Thursday, April 3, 2014
Captain America: The Winter Soldier
Captain America: The Winter Soldier
Dirs. Anthony and Joe Russo
2.5 out of 5
Patience is a virtue when it comes to the Marvel Cinematic Universe. The long-term nature of the Marvel movie franchise is, by now, common knowledge to savvy moviegoers and casual fans alike, a development that protects a film like Captain America: The Winter Soldier from a more rigorous scrutiny. A pedestrian addition to the MCU canon, Cap's latest adventure epitomizes the concept of these interlocking movies as a exercise in anticipation for the next chapter, sometimes at the expense of creating a dramatically satisfying stand-alone piece of entertainment. And this happens to be one of the times where Marvel sells the sizzle reel while making the audience think it's getting the steak.
Set almost entirely in Washington, D.C., Winter Soldier centers on Captain Steve Rogers (Chris Evans) and his post-Avengers life as an operative for S.H.I.E.L.D., the secretive multinational defense organization headed by Nick Fury (Samuel L. Jackson, finally given more to do than just glare and issue orders). While on a mission to ostensibly rescue a S.H.I.E.L.D. vessel hijacked by Algerian pirates, Rogers observes his colleague Natasha Romanoff (Scarlett Johannson) collect data from the ship's computer. Rogers begins to question the moral rectitude of an organization that's seemingly spying on itself - fears that Fury does nothing to assuage when he briefs Cap on a new global surveillance program to be carried out by three new computer-controlled, heavily-armed helicarriers. A security crisis promptly places Rogers under suspicion of treason, and soon he and Romanoff are on the run, trying to evade the reach of senior S.H.I.E.L.D. official Alexander Pierce (Robert Redford) and clear Captain America's name.
Placing the most naive member of Marvel's cinematic stable of superheroes at the epicenter of a political thriller is a clever premise, but unfortunately one that's not given enough room to breathe. Captain America: The Winter Soldier feels crammed with subplots and characters that add to the spectacle but do little in terms of story cohesion: there's Sam Wilson (Anthony Mackie), an American military veteran and ally of Rogers with access to a cutting-edge flight suit; Sharon Carter (Emily VanCamp), a S.H.I.E.L.D. agent whose cover is blown immediately after she's introduced onscreen; and the mysterious Winter Soldier (Sebastian Stan), a genetically-enhanced assassin who periodically drops in to shoot people and glower at the Captain and generally look like the cover of a futuristic Assassin’s Creed video game.
You'd think that the nemesis would earn his subtitle, but Winter Soldier is intent on masking intentions and emotions for the sake of a few plot twists: some interesting, some terribly telegraphed. Outside of those moments, however, it's a lot like climbing an expository ladder - one that often finds Captain America retracting his past and makes the film feel like it's covering old ground. Last November, I praised Thor: The Dark World for being an outside-the-box extension of the Marvel brand; Captain America returns the company to business as usual, creating copies of past successes and relying on sideways allusions and we'll-get-back-to-that-later teasers to give the illusion of story propulsion.

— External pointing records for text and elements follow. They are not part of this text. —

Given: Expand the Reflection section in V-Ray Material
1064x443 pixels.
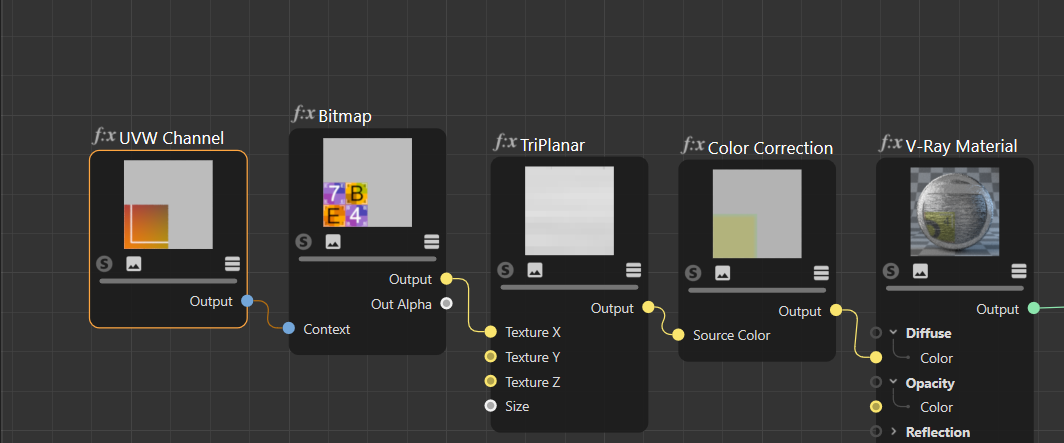Looking at the screenshot, I should click(893, 431).
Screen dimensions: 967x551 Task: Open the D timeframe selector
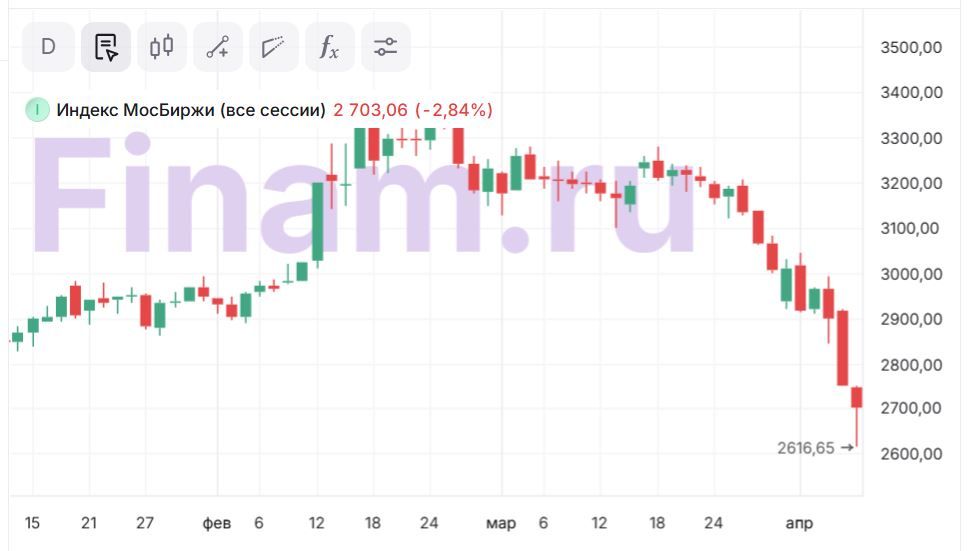(48, 47)
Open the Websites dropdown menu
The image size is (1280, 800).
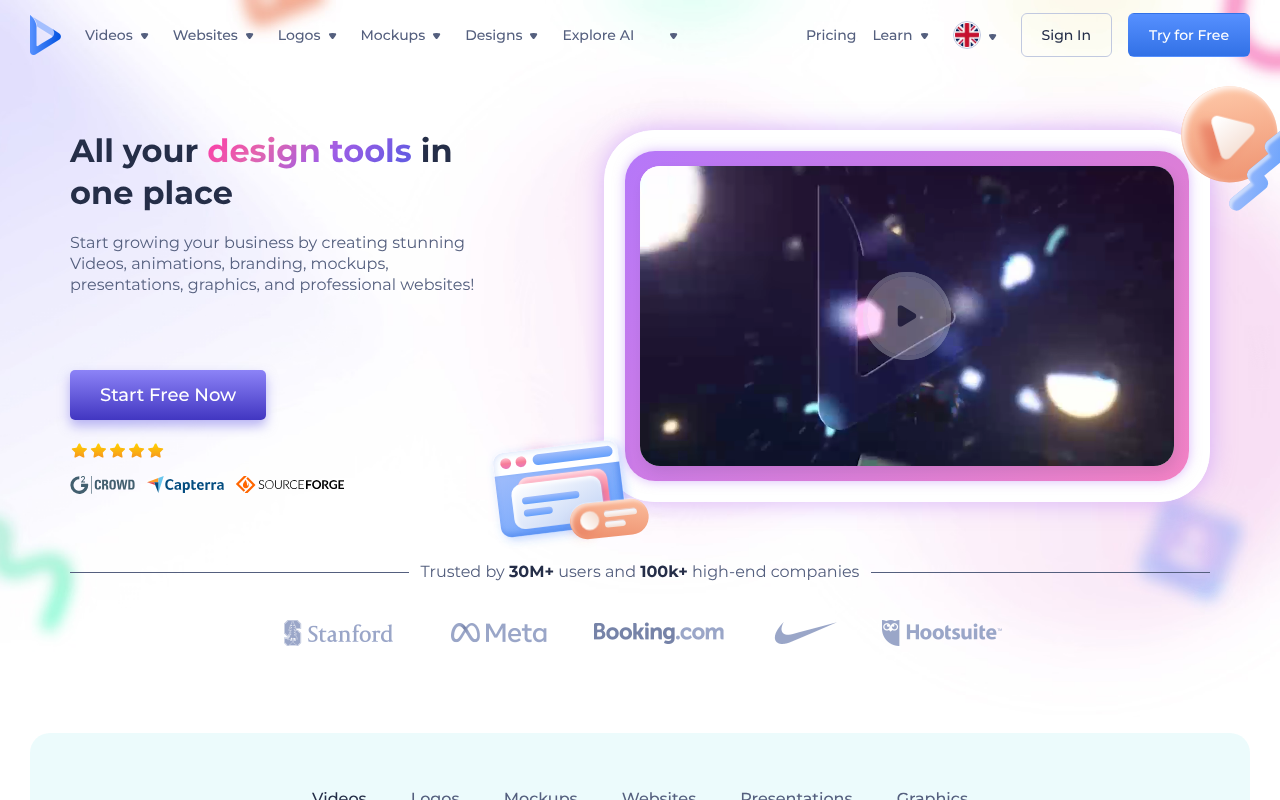point(213,35)
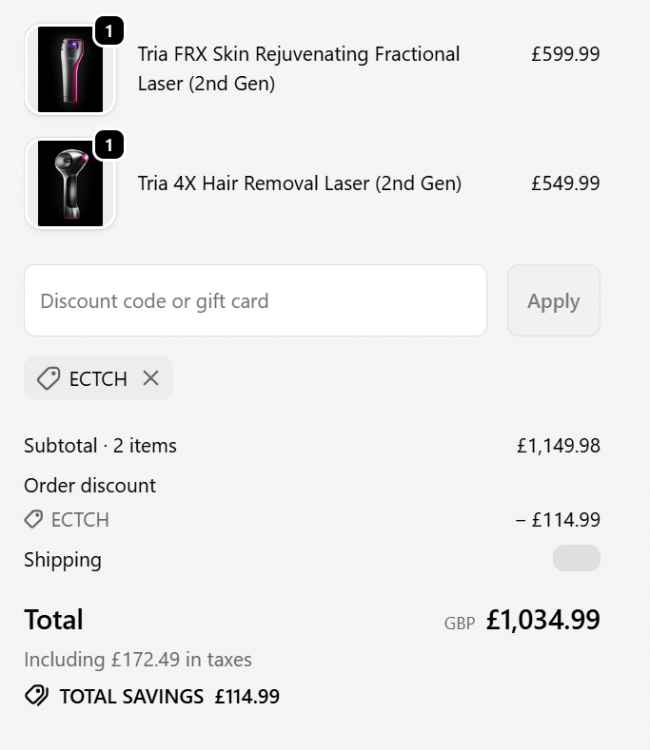Click quantity badge on Tria 4X item
Viewport: 650px width, 750px height.
pyautogui.click(x=108, y=146)
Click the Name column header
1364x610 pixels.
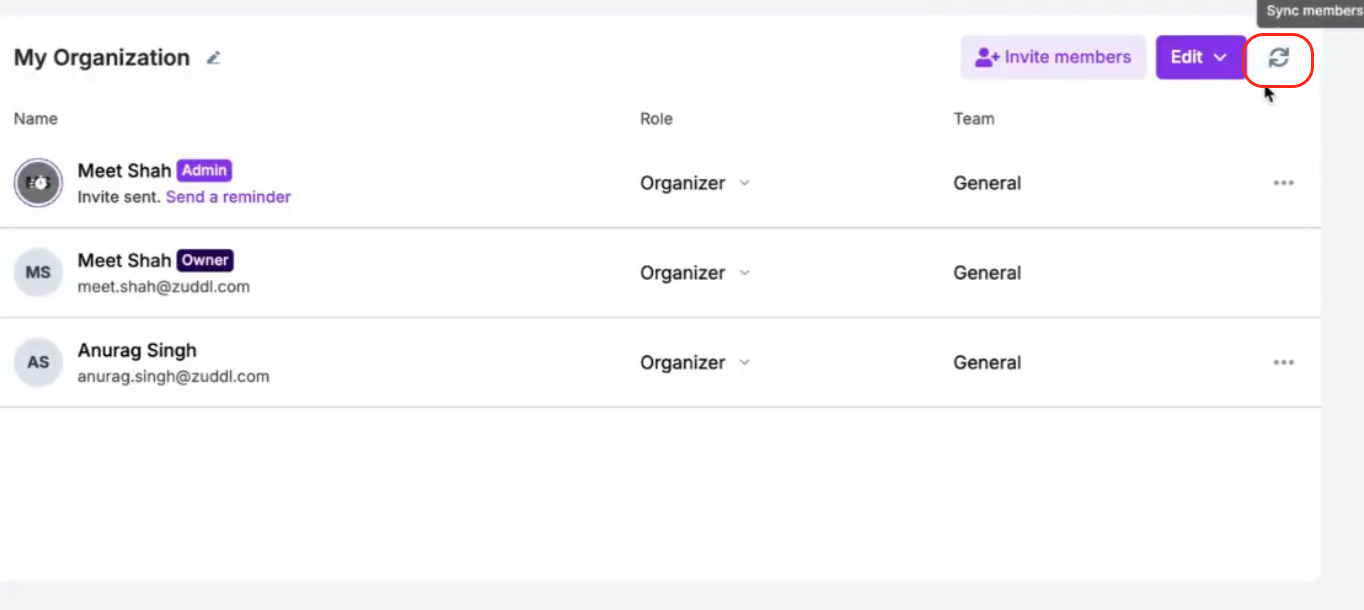click(36, 119)
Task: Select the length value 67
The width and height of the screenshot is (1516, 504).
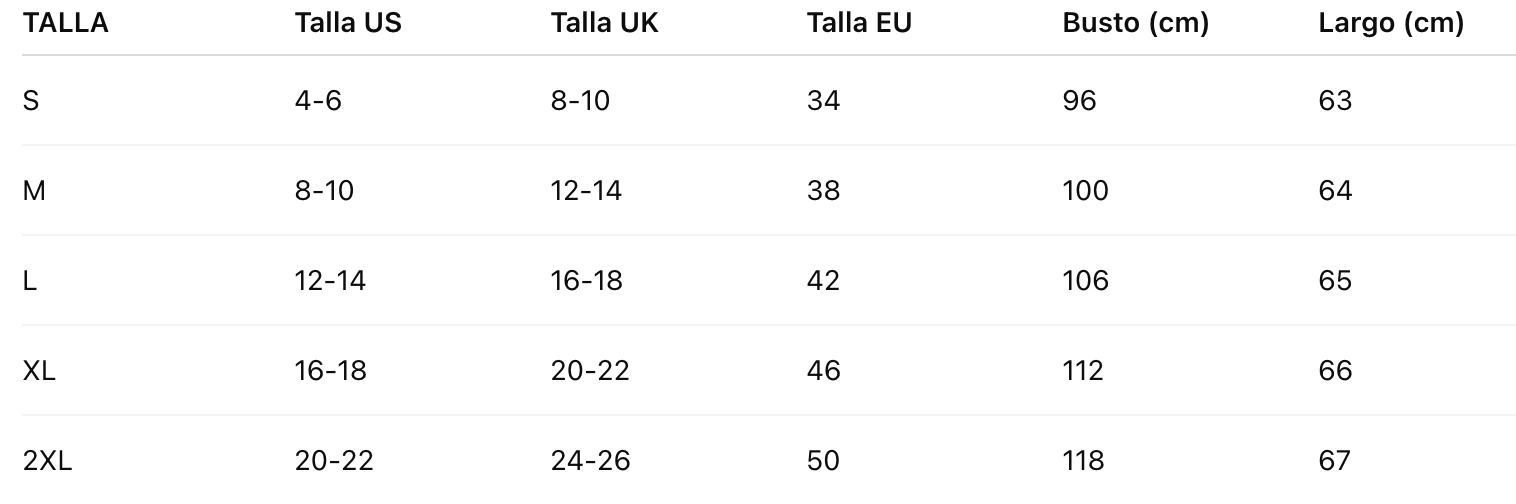Action: [1335, 460]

Directors Anthony and Joe Russo, known mostly for their work in the world of TV sitcoms, are tentative action helmers who don't exactly put their stamp on the Marvel house style, but there are glimpses of their prowess - they squeeze more tension and humor out of Fury under siege in his souped-up SUV than in any of the other standard fight-and-chase sequences. In the end, maybe a fairly inconclusive film like Captain America: The Winter Soldier is the price of watching an ambitious cinematic universe unfold. Sometimes you've just got to wait for the good stuff.